China's fixed asset investment is still under potential pressure
of further expansion despite controls imposed this year, says a
senior official with China's central bank.
Su Ning, deputy governor of the People's Bank of China (PBOC),
told the 10th Annual CEO Forum sponsored by Business Week that the
pressure of further expansion came from the strong investment
incentives of local governments and the reinvestment of company
profits.
Su said China's macro economy was operating with slight
fluctuations and predicted it would develop rapidly and steadily in
a long term.
The central bank would continue to carry out stable and healthy
monetary policies to put the growth of loans within a reasonable
level and to enhance the adjustment of loan structure, he said.

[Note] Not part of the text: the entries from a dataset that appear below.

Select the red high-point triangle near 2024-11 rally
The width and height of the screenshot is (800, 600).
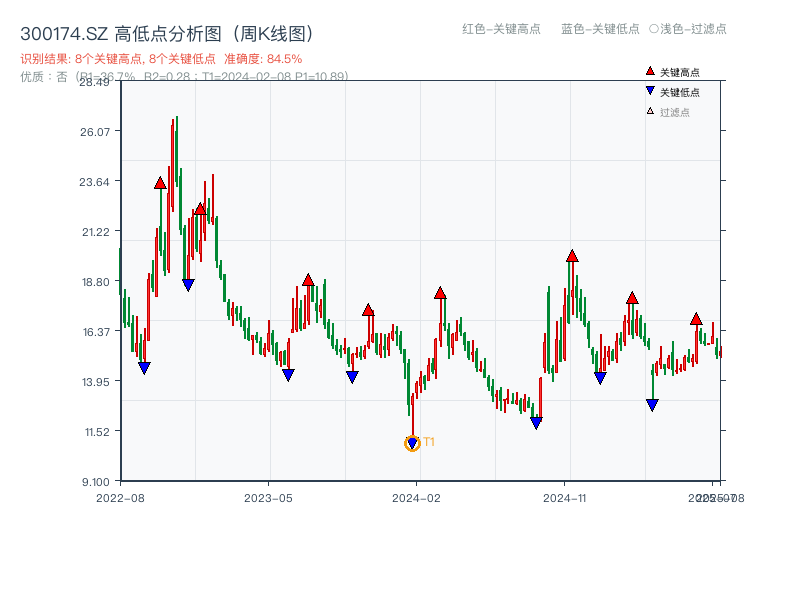pos(570,255)
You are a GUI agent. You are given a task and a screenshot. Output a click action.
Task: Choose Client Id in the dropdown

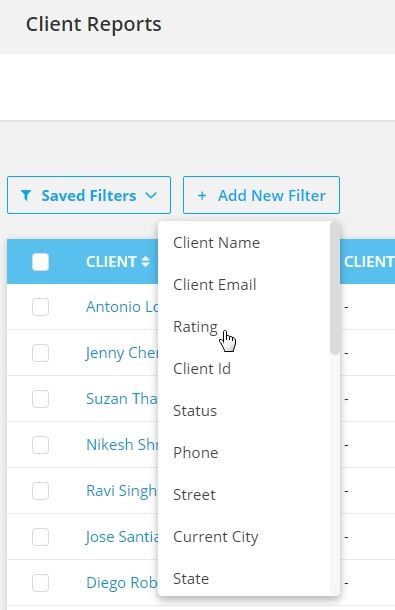click(x=202, y=369)
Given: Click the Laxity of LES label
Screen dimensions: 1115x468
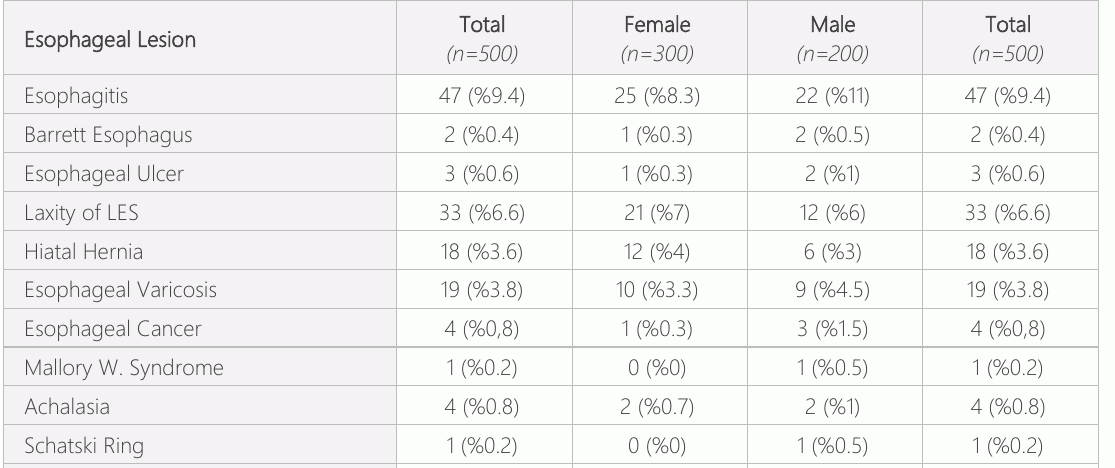Looking at the screenshot, I should pyautogui.click(x=81, y=213).
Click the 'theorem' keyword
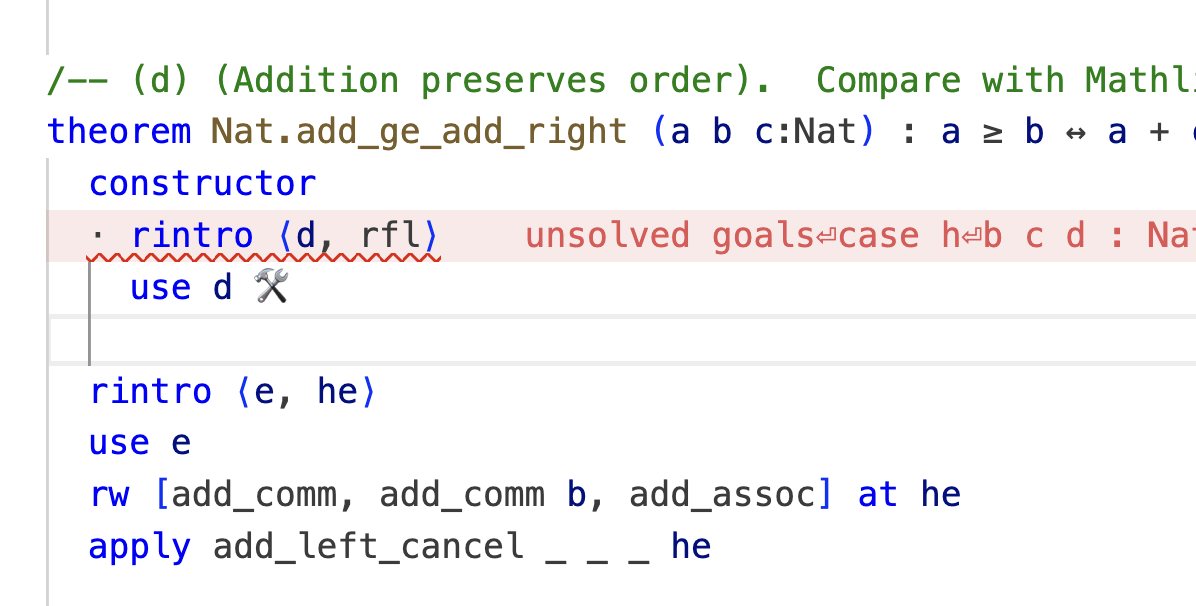1196x606 pixels. [x=119, y=132]
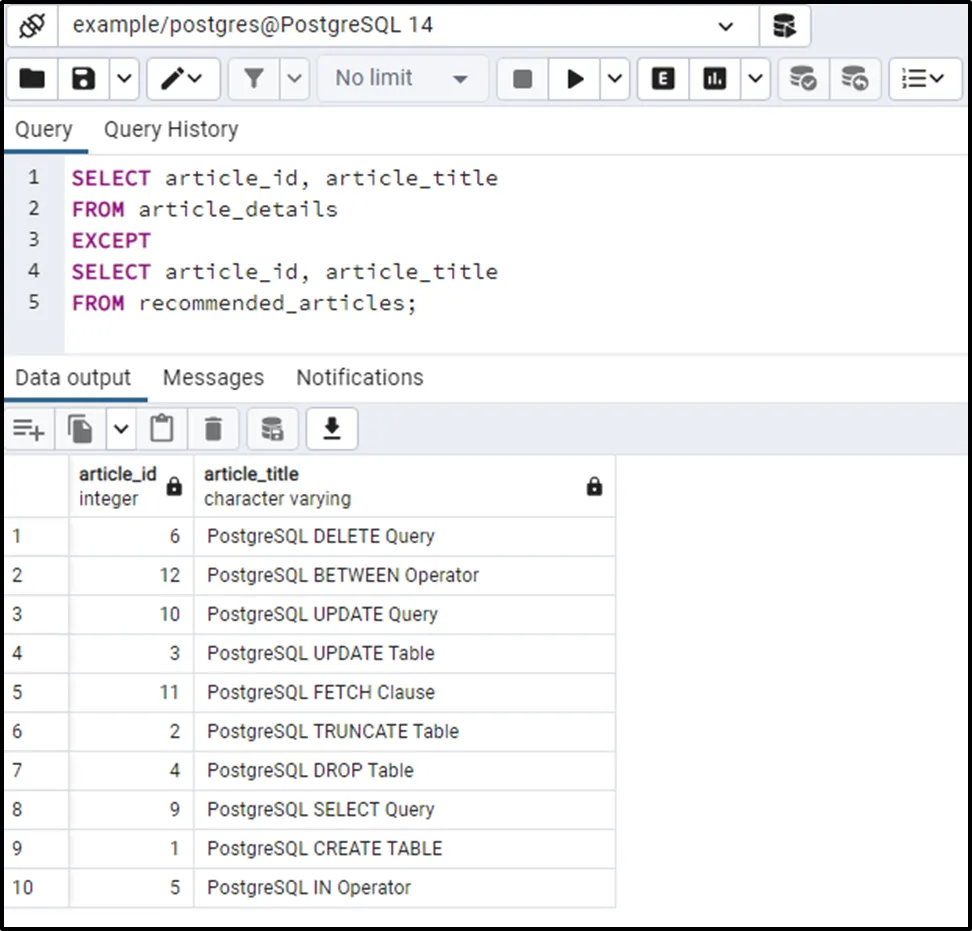Screen dimensions: 972x931
Task: Click the Delete row trash icon
Action: [213, 430]
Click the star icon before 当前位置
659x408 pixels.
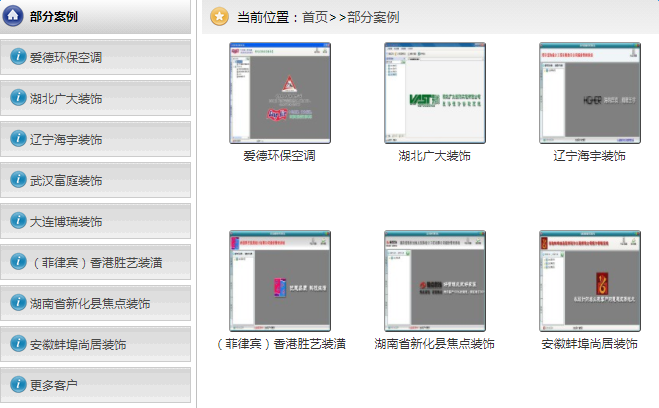pos(219,17)
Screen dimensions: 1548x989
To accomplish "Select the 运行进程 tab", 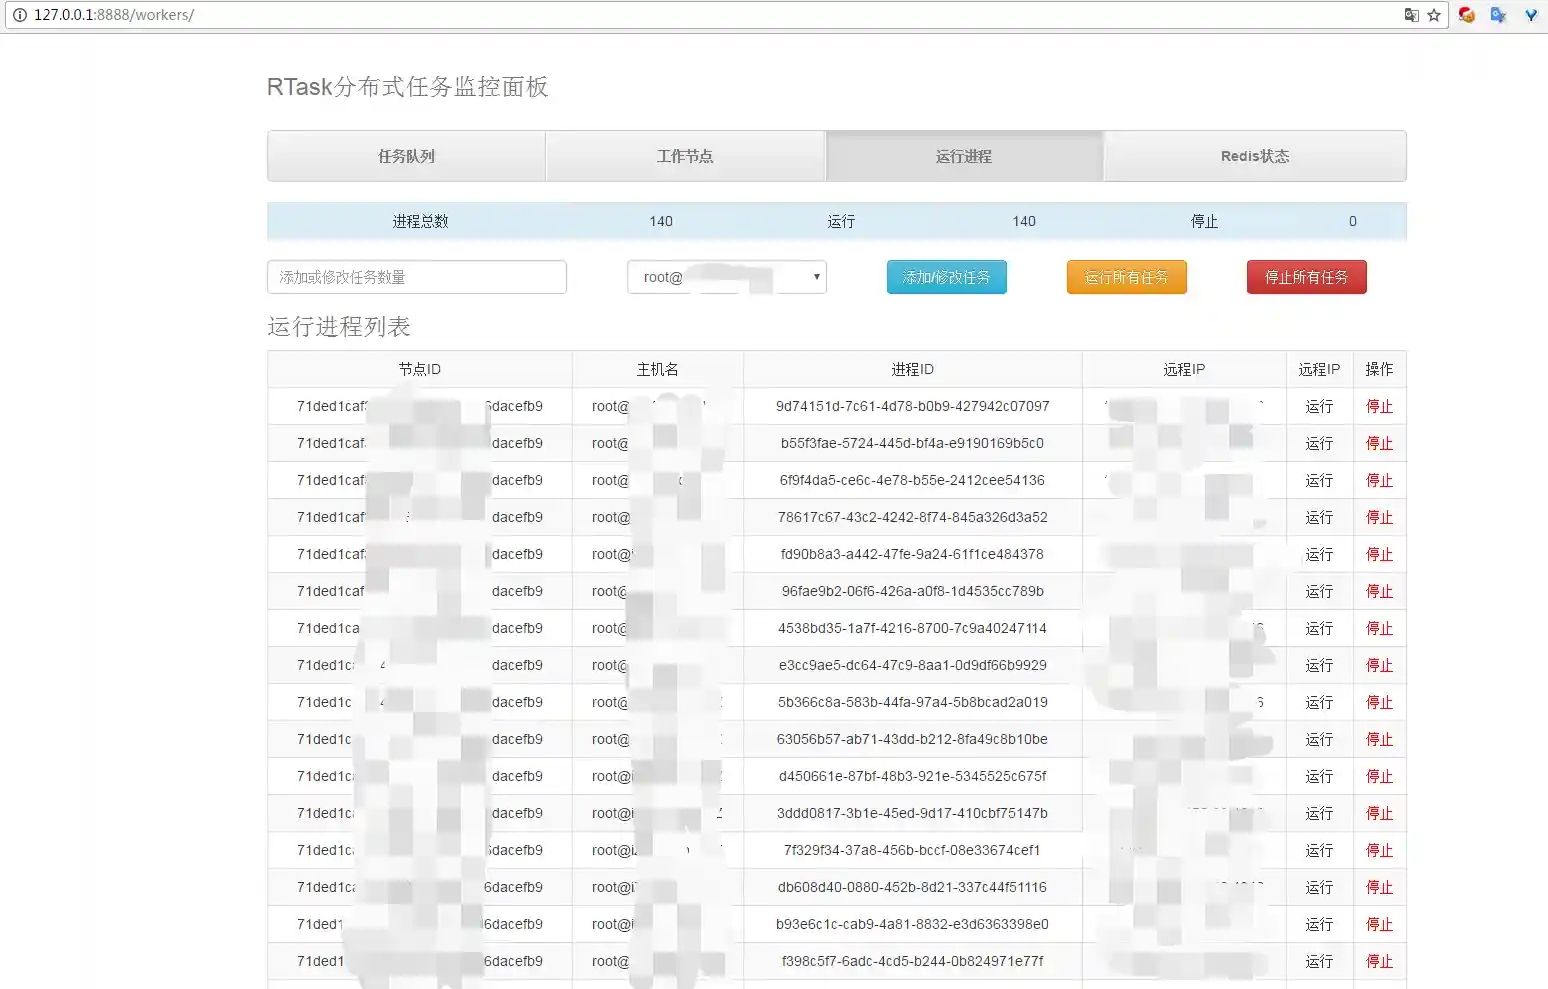I will click(964, 156).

PBOC figures show China saw a slower growth in loans in
September. However, long-term loans increased by 708.6 billion yuan
(US$88.575 billion) from May to August.
The central bank raised the one-year and one-to-three-year loan
rate by 0.27 percentage points on August 17. The three-to-five-year
loan rate was raised by 0.36 percentage points and the rate for
five years by 0.45 percentage points.
Raising the rate for long-term loans by a larger margin than
that of short-term loans would help to curb demand for long-term
loans and the expansion of fixed assets investment, central bank
officials have said.
Measures to tighten controls on the financial and monetary
sector had already been taken and the effects would be felt later,
said Su.
He emphasized that the enlargement of domestic demand was one of
the fundamental ways to solve the economic imbalance.